In 2006, Wayne McGregor was appointed the Resident Choreographer of The Royal Ballet, the first modern dance maker to be given that post in the companyʼs history. A string of productions, including Qualia (2003), and Engram (2005), were followed by the 2006 smash hit Chroma. Next came Nimbus (2007), and in 2008 McGregor curated a new festival for the Royal Opera House, Deloitte Ignite, which also saw the premiere of a new work, Infra. McGregor then conceived, directed and choreographed an historic joint collaboration between The Royal Ballet and The Royal Opera – the Baroque double bill of Acis and Galatea and Dido and Aeneas. McGregor went on to create Limen (2010) and Live Fire Exercise (2011) on The Royal Ballet, which included ground-breaking collaborations with visual artists Tatsuo Miyajima and John Gerrard respectively. Most recently for the Royal Ballet, McGregor choreographed Tetractys – The Art of Fugue (2014), Raven Girl (2013) with award-winning author Audrey Niffenegger, Amber (2013) for Natalia Osipova for the Royal Opera House gala, Machina for Metamorphosis: Titian 2012 (2012) with sculptor Conrad Shawcross, a co-production with the National Gallery, and Carbon Life (2012) with an all star line up of musicians including Mark Ronson, Andrew Wyatt, Boy George and Alison Mossart.

Outside the ‘pure’ fields of dance McGregor has directed opera for La Scala, Milan and the Royal Opera House, London and choreographed for movies, plays, musicals, fashion shows and art galleries including site specific installations at the Hayward Gallery, Saatchi Gallery, National Gallery, Canary Wharf, Glastonbury, the Pompidou Centre and for Secret Cinema, and movement for movies and music videos, from Harry Potter And The Goblet of Fire to Radiohead’s 2011 Lotus Flower video (with over 18 million views on YouTube) and Atoms for Peace’s 2013 video for Ingenue. In July 2012 he created a large-scale public dance work with 1000 performers, Big Dance Trafalgar Square, part of London 2012 Festival in celebration of the London Olympic Games

His creations for other dance companies have included work for Paris Opera Ballet, San Francisco Ballet, Stuttgart Ballet, New York City Ballet, Australian Ballet, Zurich Ballet, English National Ballet, NDT1 and Rambert Dance Company. His works are also in the repertories of the leading ballet companies in the world including the Bolshoi, Royal Danish Ballet, National Ballet of Canada, Boston Ballet, Joffrey Ballet, Alvin Ailey American Dance Theater and Mariinsky Ballet. Most recently he premiered Kairos for Zurich Ballet, Tetractys – The Art of Fugue for The Royal Ballet, and Atomos for Wayne McGregor | Random Dance, and presented Thinking with the Body at Wellcome Collection, an exhibition exploring his collaborative enquiry into choreographic thinking.

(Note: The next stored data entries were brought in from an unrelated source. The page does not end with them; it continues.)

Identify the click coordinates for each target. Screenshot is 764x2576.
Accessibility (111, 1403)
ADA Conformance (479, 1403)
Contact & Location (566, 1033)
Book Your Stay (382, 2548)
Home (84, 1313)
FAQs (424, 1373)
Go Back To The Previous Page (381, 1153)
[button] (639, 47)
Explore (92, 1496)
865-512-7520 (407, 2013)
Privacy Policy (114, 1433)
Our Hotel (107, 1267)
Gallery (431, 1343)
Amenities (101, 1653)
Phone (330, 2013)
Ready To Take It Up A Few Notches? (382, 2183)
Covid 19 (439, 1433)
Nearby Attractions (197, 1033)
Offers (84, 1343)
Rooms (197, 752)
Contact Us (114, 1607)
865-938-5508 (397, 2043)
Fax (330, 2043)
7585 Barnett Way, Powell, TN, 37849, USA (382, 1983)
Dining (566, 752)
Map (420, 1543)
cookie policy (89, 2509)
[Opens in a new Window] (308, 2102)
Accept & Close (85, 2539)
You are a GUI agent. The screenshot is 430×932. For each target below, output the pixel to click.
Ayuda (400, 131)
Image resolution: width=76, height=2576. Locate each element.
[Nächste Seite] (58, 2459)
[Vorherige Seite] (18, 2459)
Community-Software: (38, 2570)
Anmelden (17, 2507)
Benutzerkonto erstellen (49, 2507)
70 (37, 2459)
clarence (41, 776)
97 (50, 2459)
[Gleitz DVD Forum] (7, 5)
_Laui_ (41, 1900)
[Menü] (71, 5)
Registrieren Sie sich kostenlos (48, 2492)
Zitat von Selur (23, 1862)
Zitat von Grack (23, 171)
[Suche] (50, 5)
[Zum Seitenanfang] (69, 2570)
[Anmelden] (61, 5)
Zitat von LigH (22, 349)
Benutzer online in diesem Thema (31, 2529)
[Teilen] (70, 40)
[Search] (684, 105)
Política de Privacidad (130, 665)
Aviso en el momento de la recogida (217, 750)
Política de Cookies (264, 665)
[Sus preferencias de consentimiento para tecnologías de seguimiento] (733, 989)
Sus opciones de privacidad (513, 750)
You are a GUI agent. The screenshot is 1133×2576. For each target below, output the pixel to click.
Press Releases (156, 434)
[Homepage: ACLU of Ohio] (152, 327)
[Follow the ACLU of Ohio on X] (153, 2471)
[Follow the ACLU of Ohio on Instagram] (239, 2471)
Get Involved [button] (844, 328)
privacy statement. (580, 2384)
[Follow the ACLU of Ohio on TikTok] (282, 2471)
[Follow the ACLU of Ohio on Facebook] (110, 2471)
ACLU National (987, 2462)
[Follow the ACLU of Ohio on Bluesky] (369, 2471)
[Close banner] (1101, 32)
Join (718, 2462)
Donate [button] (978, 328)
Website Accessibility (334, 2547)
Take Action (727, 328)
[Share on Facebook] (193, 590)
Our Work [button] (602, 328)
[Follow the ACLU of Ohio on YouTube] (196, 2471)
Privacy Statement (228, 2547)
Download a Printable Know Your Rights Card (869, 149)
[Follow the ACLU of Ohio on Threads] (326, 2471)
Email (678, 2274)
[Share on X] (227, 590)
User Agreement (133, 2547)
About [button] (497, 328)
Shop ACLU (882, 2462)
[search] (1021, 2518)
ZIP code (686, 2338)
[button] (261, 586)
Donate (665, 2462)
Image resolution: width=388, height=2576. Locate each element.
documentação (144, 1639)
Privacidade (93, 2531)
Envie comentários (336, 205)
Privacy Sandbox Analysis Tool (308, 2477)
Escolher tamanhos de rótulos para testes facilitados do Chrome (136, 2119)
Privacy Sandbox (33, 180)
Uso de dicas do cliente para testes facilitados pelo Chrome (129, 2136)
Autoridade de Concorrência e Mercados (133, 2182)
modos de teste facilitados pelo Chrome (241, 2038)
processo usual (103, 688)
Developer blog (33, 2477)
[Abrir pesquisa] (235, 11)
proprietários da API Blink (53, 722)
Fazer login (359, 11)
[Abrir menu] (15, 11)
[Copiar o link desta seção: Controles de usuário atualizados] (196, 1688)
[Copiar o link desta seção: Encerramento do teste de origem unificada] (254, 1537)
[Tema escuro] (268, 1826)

McGregorʼs experiments have earned him a string of nominations and awards. He was awarded a CBE (Commander of the Order of the British Empire) for his Services to Dance in the New Years Honours List of January 2011. In 2013 he was awarded an Honorary Doctor of Science degree from Plymouth University and appointed Professor of Choreography at Trinity Laban Conservatoire of Music and Dance. Awards for his works include the Critics’ Prize for Chroma at the Golden Mask Awards (2012); three Critics Circle Awards (Amu, Chroma, Infra); two South Bank Show Awards and Movimentos Award for Entity (2009); a Benois de la Danse for Infra on The Royal Ballet (2009) and Mariinsky Ballet (2014); an International Theatre Institute Award for Excellence in Dance (2009); an Arts Foundation Fellowship in 1998; two Time Out Awards for Outstanding Achievement in Dance (2001, 2003) and two Olivier Awards (2004, 2007).

Wayne McGregor has been the subject of a South Bank Show arts documentary (2009), and he features in Fred Wiseman’s feature-length movie documentary about the Paris Opera Ballet, La Danse (2009). He is the subject of Arte TV’s feature documentaries Wayne McGregor – A Moment In Time and Wayne McGregor – Going Somewhere, both directed by Catherine Maximoff. In 2012 he did a talk at TED Global, and was the subject of BBC’s Hardtalk.